Tom steckte das Telefon wieder in die Jeanstasche, schloss die Augen und spürte, dass die Hitze des Tages langsam nachließ. Natürlich hätte er schleunigst vom Dach klettern sollen. Die Kneipe lag mitten im Dorf, also nicht weit entfernt. In zehn Minuten könnte er dort sein. Aber noch während er das dachte, wurde ihm bewusst, dass er nicht hingehen würde. Er hätte sich gar nicht erst auf die Verabredung einlassen sollen. Er hatte es mehr aus Gewohnheit getan, weil er wie immer geglaubt hatte, er würde sich dann besser fühlen. Was selten so war. Es war Zeit, dass er aufhörte, seine Dates und sich selbst diesem sinnlosen Affentheater auszusetzen.

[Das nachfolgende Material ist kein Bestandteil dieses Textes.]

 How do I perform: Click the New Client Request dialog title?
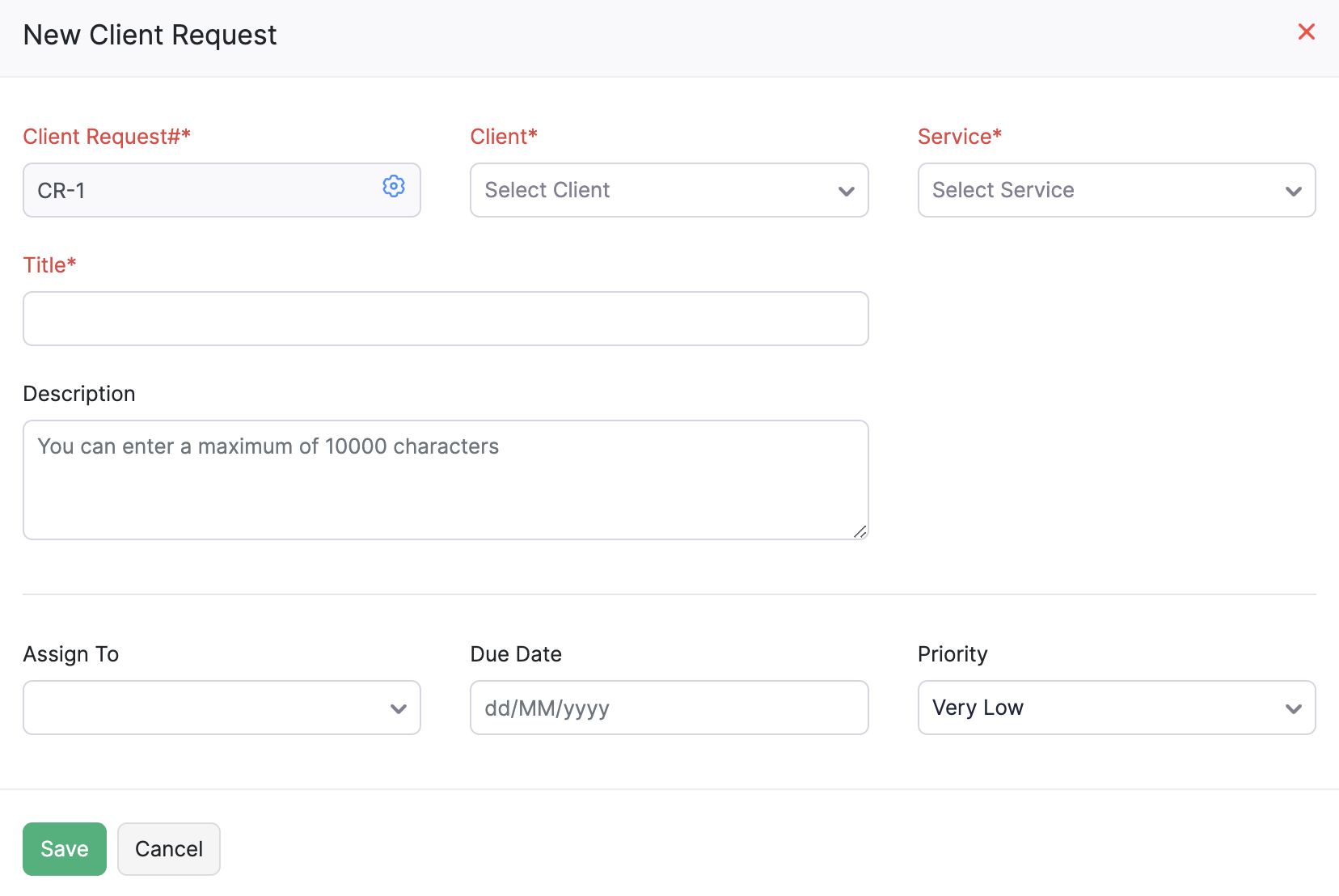pyautogui.click(x=149, y=35)
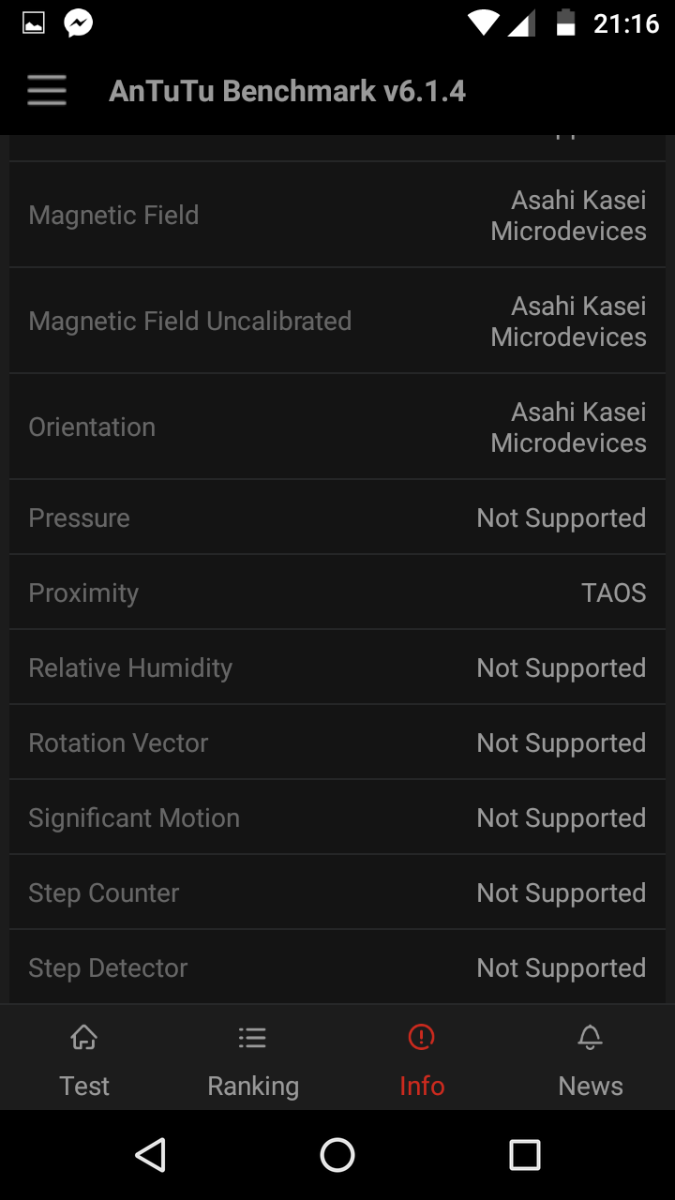Select the Magnetic Field sensor row
Screen dimensions: 675x1200
click(337, 215)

Tom schickte eine kurze SMS, in der er behauptete, sein Auto hätte eine Panne und der Akku seines Handys wäre gleich leer. Damit hatte er sich etwas Zeit verschafft, mehr nicht. Später würde er Angie trotzdem alles erklären müssen. Doch daran wollte er im Augenblick nicht denken. Er wollte nur der Musik lauschen und sich davon in die Stimmung zurückversetzen lassen, in der er noch vor wenigen Momenten gewesen war.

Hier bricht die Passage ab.